このため、難燃剤として金属水酸化物を配合したエチレン系樹脂組成物が提案されている。しかしながら、金属水酸化物は、難燃性を付与するためには、ハロゲンを含む難燃剤に比べて多量配合しなければ効果はなく、高速加工性が得られなかった。
一方、エチレン系樹脂で絶縁層やシース層を被覆した被覆電線の製造においては、高速加工性が求められている。
【0003】
上記の問題を解決するため、本出願人は、先に、特願平10−285992号(特開平2000−95901公報)で、金属水酸化物を難燃剤として特定のエチレン系樹脂100重量部に対して、難燃性を付与するにたる有効量の10〜100重量部配合し、オルガノポリシロキサンを配合することにより、高速加工性と耐磨耗性のあるエチレン系樹脂組成物を提案したが、機械特性(引張破壊応力、引張破壊ひずみ)や低温特性(低温脆性)に更なる向上が求められていた。
【0004】
【発明が解決しようとする課題】
本発明は、上記の事情に鑑み、従来のエチレン系樹脂組成物の機械特性や低温特性を改良した、即ち、良好な難燃性と高速加工性をもち、さらに優れた機械特性及び低温特性を具備した難燃性エチレン系樹脂組成物、該樹脂組成物を絶縁被覆層及び/又はシース被覆層(いわゆる電線外被層)として被覆してなる被覆電線、及びその製造方法の提供を目的とするものである。
【0005】
【課題を解決するための手段】
本発明者らは、上記課題を解決すべく、ベース樹脂としてのエチレン系樹脂の組み合わせを鋭意研究した結果、特定の組み合わせが、他の配合剤を添加することなく、良好な難燃性と高速加工性を保持したまま、優れた機械特性や低温特性を持つ難燃性エチレン系樹脂組成物、該樹脂組成物を絶縁被覆層及び/又はシース被覆層として被覆してなる被覆電線が得られることを見出し、本発明を完成するに至った。
【0006】
すなわち、本発明の第1の発明によれば、ベース樹脂(A)100重量部に対して金属水酸化物(B)30〜180重量部を配合してなる難燃性エチレン系樹脂組成物において、ベース樹脂(A)は、数平均分子量(Mn)に対する重量平均分子量(Mw)の比で表される多分散度(Mw/Mn)が7〜20、メルトマスフローレートが0.5〜3g/10分、及び密度が0.90〜0.96g/cmの直鎖状エチレン−α−オレフィン共重合体(A−1)95〜5重量%と、多分散度(Mw/Mn)が2〜7未満、メルトマスフローレートが0.2〜10g/10分、及び密度が0.86〜0.96g/cmの直鎖状エチレン−α−オレフィン共重合体(A−2)5〜95重量%とからなることを特徴とする難燃性エチレン系樹脂組成物を、金属導体上に、200m/分を超える線速で押出し、絶縁被覆層及び/又はシース被覆層として被覆、形成させることを特徴とする被覆電線の製造方法が提供される。
● ● ●
*作業目標:*
抜粋のうち、「このため、難燃剤として金属水」を含む語句で始まり「高速加工性が求められている。」で終わる部分を、一字も変えずに書き写してください。 この抜粋に書かれている内容だけを根拠にしてください。
● ● ●
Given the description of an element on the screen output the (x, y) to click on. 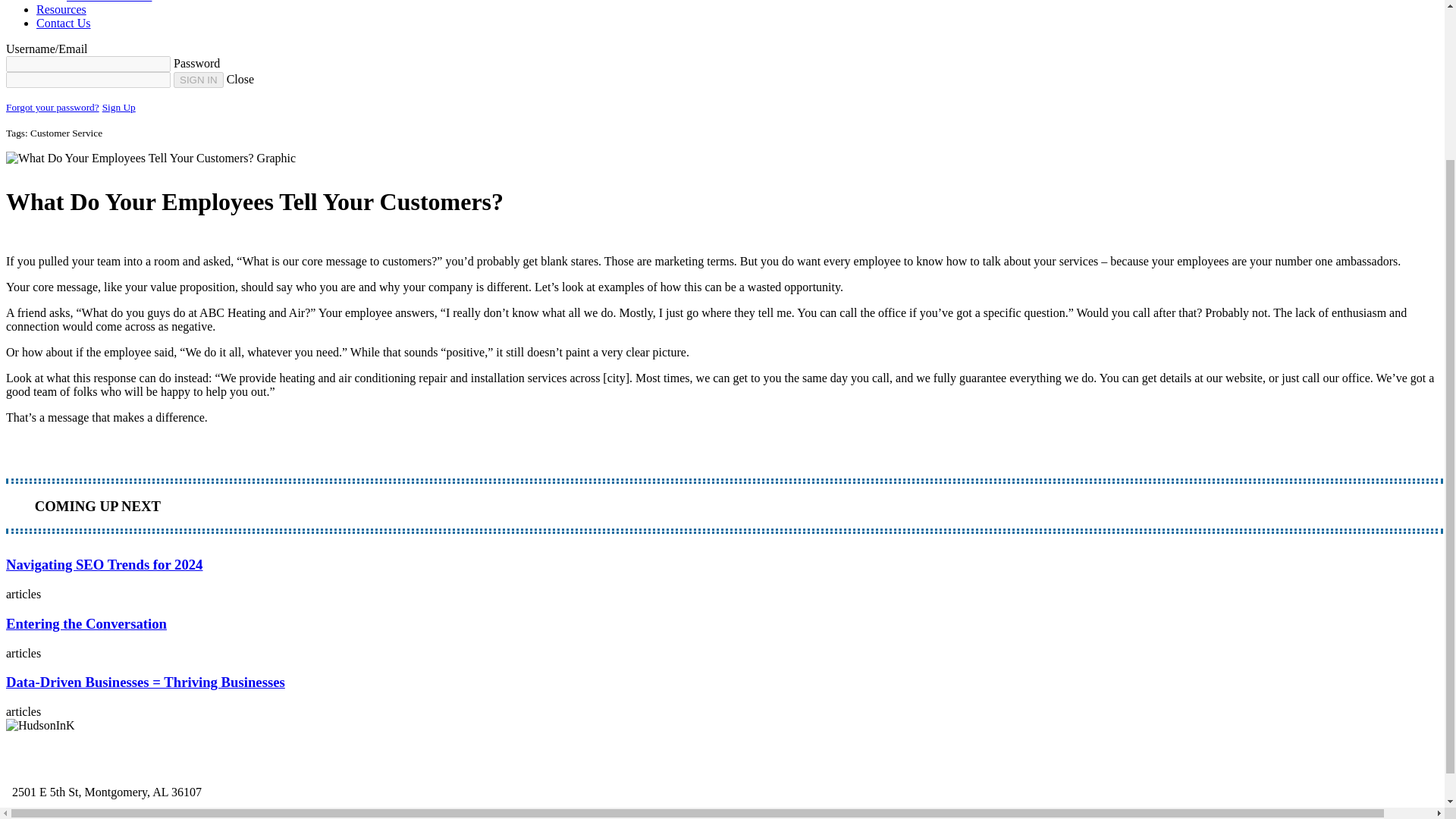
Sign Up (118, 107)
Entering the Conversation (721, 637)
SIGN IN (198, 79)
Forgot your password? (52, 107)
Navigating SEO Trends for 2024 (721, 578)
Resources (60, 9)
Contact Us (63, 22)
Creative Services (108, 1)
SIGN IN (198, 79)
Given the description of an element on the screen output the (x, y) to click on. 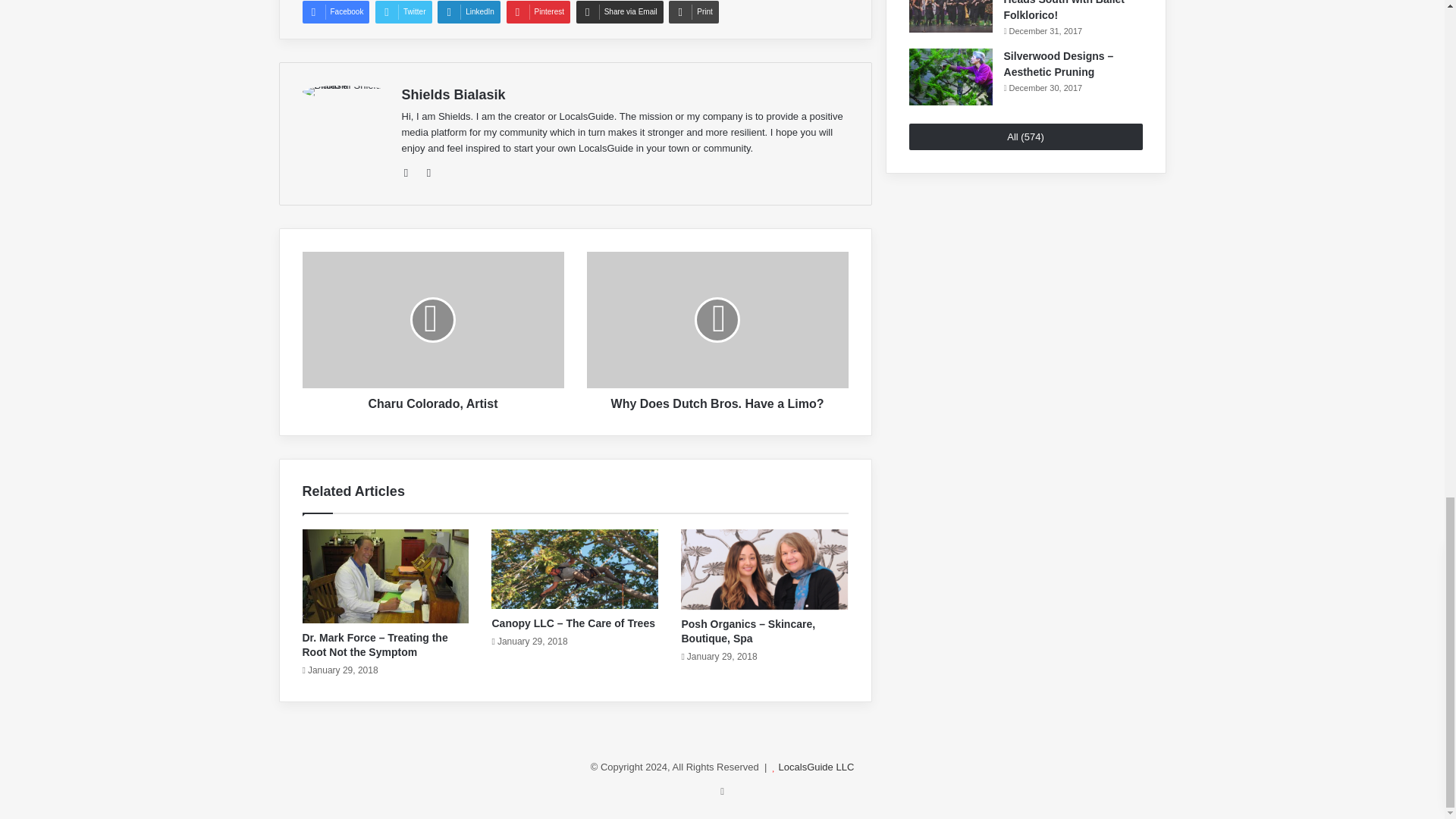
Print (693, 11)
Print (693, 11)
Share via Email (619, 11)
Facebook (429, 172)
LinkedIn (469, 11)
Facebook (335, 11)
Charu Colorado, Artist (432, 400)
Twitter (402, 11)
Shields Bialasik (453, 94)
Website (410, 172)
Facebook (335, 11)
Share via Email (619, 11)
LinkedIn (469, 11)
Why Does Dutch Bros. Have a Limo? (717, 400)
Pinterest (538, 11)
● ● ●
*演習結果:*
このため、難燃剤として金属水酸化物を配合したエチレン系樹脂組成物が提案されている。しかしながら、金属水酸化物は、難燃性を付与するためには、ハロゲンを含む難燃剤に比べて多量配合しなければ効果はなく、高速加工性が得られなかった。
一方、エチレン系樹脂で絶縁層やシース層を被覆した被覆電線の製造においては、高速加工性が求められている。